▸ Supplied text

First Quarter 2011 Highlights(1)
- Consolidated net revenue in the first quarter of 2011 was RMB137.3 million (US$21.0 million), a decrease of 19.2% from the fourth quarter of 2010, and an increase of 29.3% from the first quarter of 2010.
- Revenue from company-owned brokerage services in the first quarter of 2011 was RMB119.4 million (US$18.2 million), a decrease of 22.4% from the fourth quarter of 2010, and an increase of 28.0% from the first quarter of 2010.
- Non-GAAP(2) loss from operations in the first quarter of 2011 was RMB86.2 million (US$13.2 million), an increase of 94.1% from the fourth quarter of 2010, and an increase of 346.6% from the first quarter of 2010.
- Non-GAAP net loss attributable to ordinary shareholders for the first quarter of 2011 was RMB84.4 million (US$12.9 million), an increase of 95.8% from the fourth quarter of 2010, and an increase of 311.7% from the first quarter of 2010.
(1) This announcement contains translations of certain Renminbi ("RMB") amounts into U.S. dollar ("US$") amounts at specified rates solely for the convenience of readers. Unless otherwise noted, all translations from RMB amounts into US$ as of and for the quarter ended March 31, 2011, were made at a rate of RMB6.5483 to US$1.00 which is the noon buying rate on March 31, 2011 in New York for cable transfers in RMB as certified in the H.10 weekly statistical release of the Federal Reserve Board. The Company's functional and reporting currency is RMB. |
|
(2) Explanation of the Company's non-GAAP financial measures and related reconciliations to GAAP financial measures are included in the accompanying "Non-GAAP Financial Measures" and "Reconciliations to Unaudited Condensed Consolidated Statements of Operations." |
|
"Despite policy restrictions continuing to dampen secondary transaction volumes, over the last quarter we have focused on solidifying our leading position in key neighborhoods, while improving operational efficiency across our store network and increasing revenues from our other business units," said Mr. Donald Zhang, chairman and chief executive officer of Century 21 China Real Estate.

▸ Challenges
a) Please output the passage of the earnings highlights between "First Quarter 2011" and "28.0% from the first quarter of 2010.", inclusive, copied word for word.
b) Answer these from the earnings highlights, one per line:
(i) At what rate were RMB amounts translated into US$?
(ii) What was revenue from company-owned brokerage services in the first quarter of 2011, in RMB?
(iii) What title does Donald Zhang hold?

▸ Recorded data
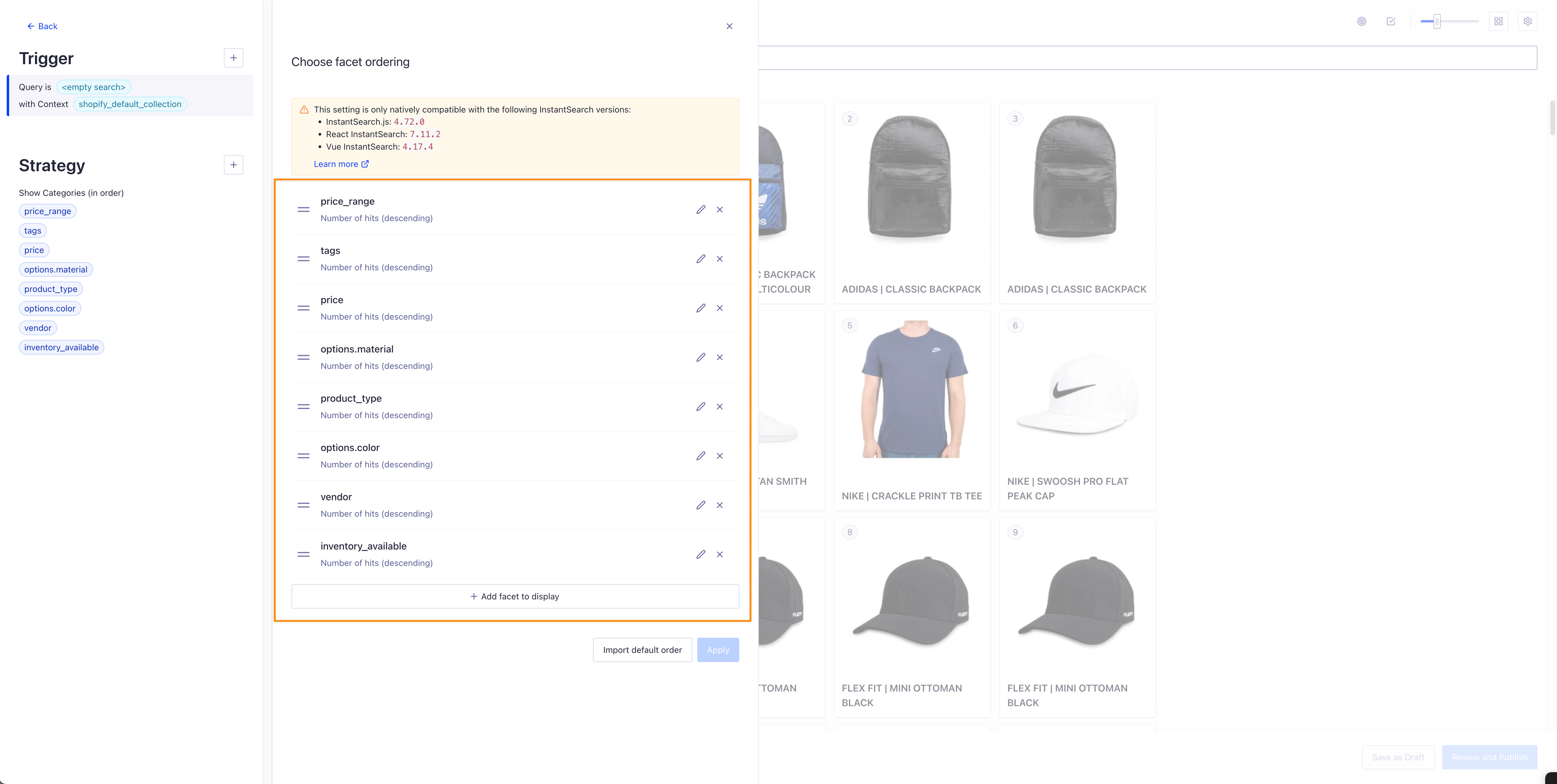Select the shopify_default_collection context tag

(x=129, y=104)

▸ Solutions to each task
a)
First Quarter 2011 Highlights(1)
- Consolidated net revenue in the first quarter of 2011 was RMB137.3 million (US$21.0 million), a decrease of 19.2% from the fourth quarter of 2010, and an increase of 29.3% from the first quarter of 2010.
- Revenue from company-owned brokerage services in the first quarter of 2011 was RMB119.4 million (US$18.2 million), a decrease of 22.4% from the fourth quarter of 2010, and an increase of 28.0% from the first quarter of 2010.

b)
(i) RMB6.5483 to US$1.00
(ii) RMB119.4 million
(iii) Chairman and chief executive officer of Century 21 China Real Estate